• PASSAGE TO READ:
----
Parenting at a later age

7:44 AM Posted by Administrator






Raising kids, despite its many rewards, can be an exhausting, seemingly endless job. It's enough to give anyone gray hair. But imagine starting a family at an age when you might already have gray hair, at 40, 45, or 50? Many couples today are having babies later in life and face some unique challenges.


Why many couples are waiting





The birth rate among women older than 40 has increased by nearly half in the last 20 years. Why? Many couples have chosen to establish their careers before having children or simply didn't feel ready for the responsibility. Others didn't marry until later in life or had children from an early marriage, divorced and then started a second family with a new partner. Also, improvement in treatments for infertility and the fact that most women over 40 are in excellent health have helped make middle-age parenting a greater possibility.

Should you wait?


It's likely that older parents may be wiser, more mature and have greater patience. They may be better focused, having achieved a lot in their careers and feel ready for the "next phase." They may be more stable financially and may have more flexibility in their careers that allow being home to parent. And one could argue that just having lived longer, older parents may have a healthier perspective on life and better coping skills to aid them in their parenting.

But on the other hand, they may have less energy than their younger counterparts. And, if older couples have spent decades establishing careers and are accustomed to structure and predictability in their lives, they may have more trouble adjusting to the unpredictable nature of children. Some may consider the normal frustrations of child-rearing as reflections of their inability (in their opinion) to be "successful" parents. Then there are the obvious concerns of living to see their children reach adulthood.

Some tips for older parents


It seems, then, that the advantages and disadvantages in later-age parenting aren't clear-cut and vary depending on whom you ask. "In the end, no matter what you're age, your ability to parent really comes down to you as an individual — your maturity, personality and values," emphasizes Arla J. Bernard, R.N., parent education coordinator at Mayo Clinic, Rochester, Minn. Bernard offers this advice for middle-age parents:

  • Ask yourself some tough questions — Before you decide a new baby is right for you, ask yourself if you are emotionally and physically strong enough to handle raising a child?
----
• PROBLEM 1:
According to the article on parenting at a later age, by how much has the birth rate among women older than 40 increased in the last 20 years?
• PROBLEM 2:
Please repeat the part of the article on parenting at a later age starting at "The birth rate" and ending at "Should you wait?".
• PROBLEM 3:
Go on with the article on parenting at a later age from the point where it stops.

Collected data
----
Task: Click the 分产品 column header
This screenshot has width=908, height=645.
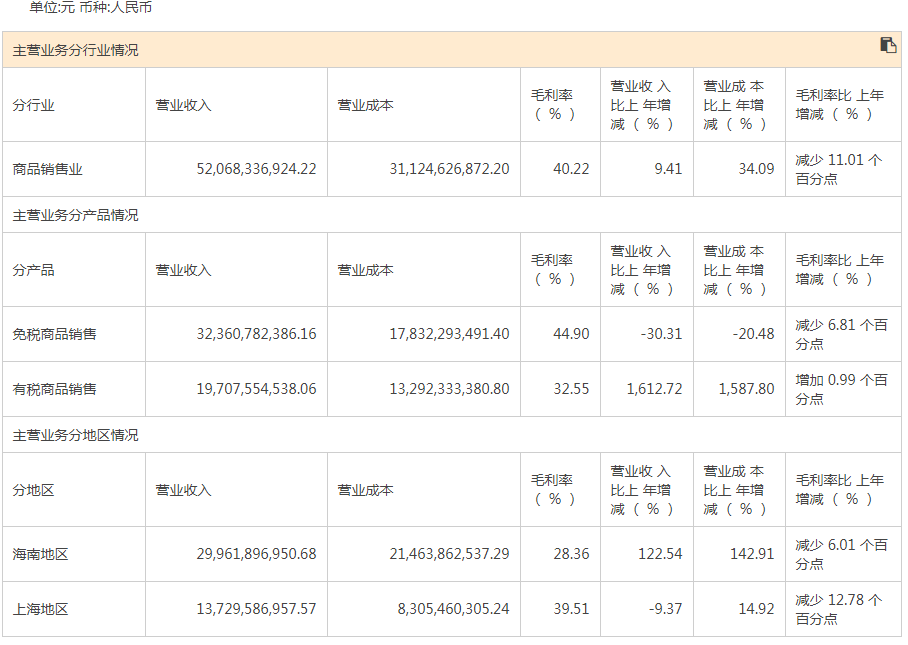Action: click(x=34, y=270)
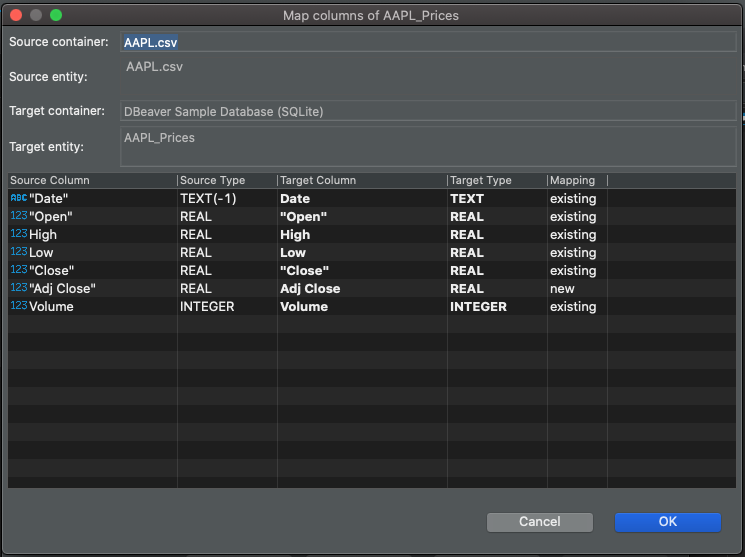Viewport: 745px width, 557px height.
Task: Click the Mapping column header
Action: (x=576, y=180)
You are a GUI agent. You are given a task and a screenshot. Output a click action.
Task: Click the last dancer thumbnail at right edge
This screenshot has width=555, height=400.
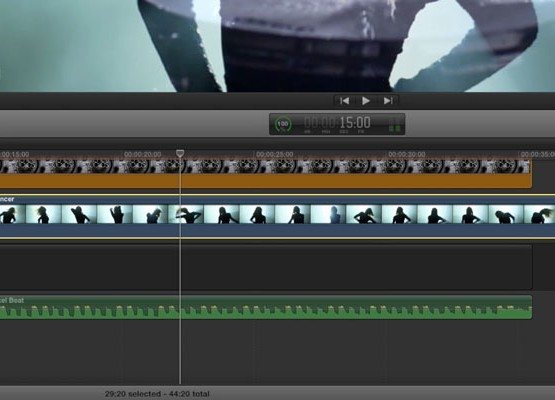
----
• FINAL ANSWER 1:
By nearly half.

• FINAL ANSWER 2:
The birth rate among women older than 40 has increased by nearly half in the last 20 years. Why? Many couples have chosen to establish their careers before having children or simply didn't feel ready for the responsibility. Others didn't marry until later in life or had children from an early marriage, divorced and then started a second family with a new partner. Also, improvement in treatments for infertility and the fact that most women over 40 are in excellent health have helped make middle-age parenting a greater possibility.

Should you wait?

• FINAL ANSWER 3:
  • Have realistic expectations — Babies mean change. Be prepared for what may be a great adjustment in your lifestyle. Ask yourself how a baby would fit into your current lifestyle, and how flexible could you be?
  • Be prepared that, no matter how much reading or preparing you do, you can't control or predict every aspect of your child's development.
  • Seek out a support system— Older couples may have less support from extended family because their own parents are even older (or may no longer be living). Meanwhile, many of their friends may already have raised their children. If you have other responsibilities — older children, parents or relatives to care for, a business to run — you may have even more reason to seek support from others going through similar phases in life. Seek out people who are willing to listen as well as offer advice.
  • Exercise, eat right, and take time for yourself— As you age, your body's ability to bounce back after being up all night with a child or working all day and then coming home to parent may change. It's important to balance good nutrition with aerobic activity to increase your energy level while maintaining good health.
  • "Also it's important for parents who may feel overwhelmed with their new responsibilities to set aside some time just for themselves and for their relationship," notes Laura T. Evans, co-founder of the National Parents Association in Val Paraiso, Ind., a volunteer organization that provides support and information for parents.
  • Make long-term financial plans — It's very possible you may be in your retirement years at the same time you have the greatest expenses of raising a child. By planning ahead, you may provide a more secure future for your family.
  • Be prepared for other people's reactions— When a 63-year-old woman recently gave birth for the first time, it received a lot of attention. People generally have children when they are in their 20s and 30s. That's considered the "ideal." And while people may be more accepting of older men having children, they may not feel the same about older women. You may face sex and age discrimination and being prepared with a straight-forward but non-defensive response may make things easier.


Challenging society's notions of the ideal parent


Bernard points out that advice she gives to middle- and later-age parents is really no different from what she gives to younger parents, and that there is no guarantee any parent will live to see his or her child into adulthood. And she reminds parents that once the baby arrives — despite any reservations they might have once had — they probably won't be able to imagine what their life was like before their new child.

She challenges friends and families of later-age parents to be accepting, empathetic and supportive. "As we see more and more nontraditional families, it's important that society as a whole begin to challenge the notion of the 'ideal parent'," Bernard says. She adds: "Parenting at 20, 40, or even later takes the same basic things: nurturing love — and a sense of humor."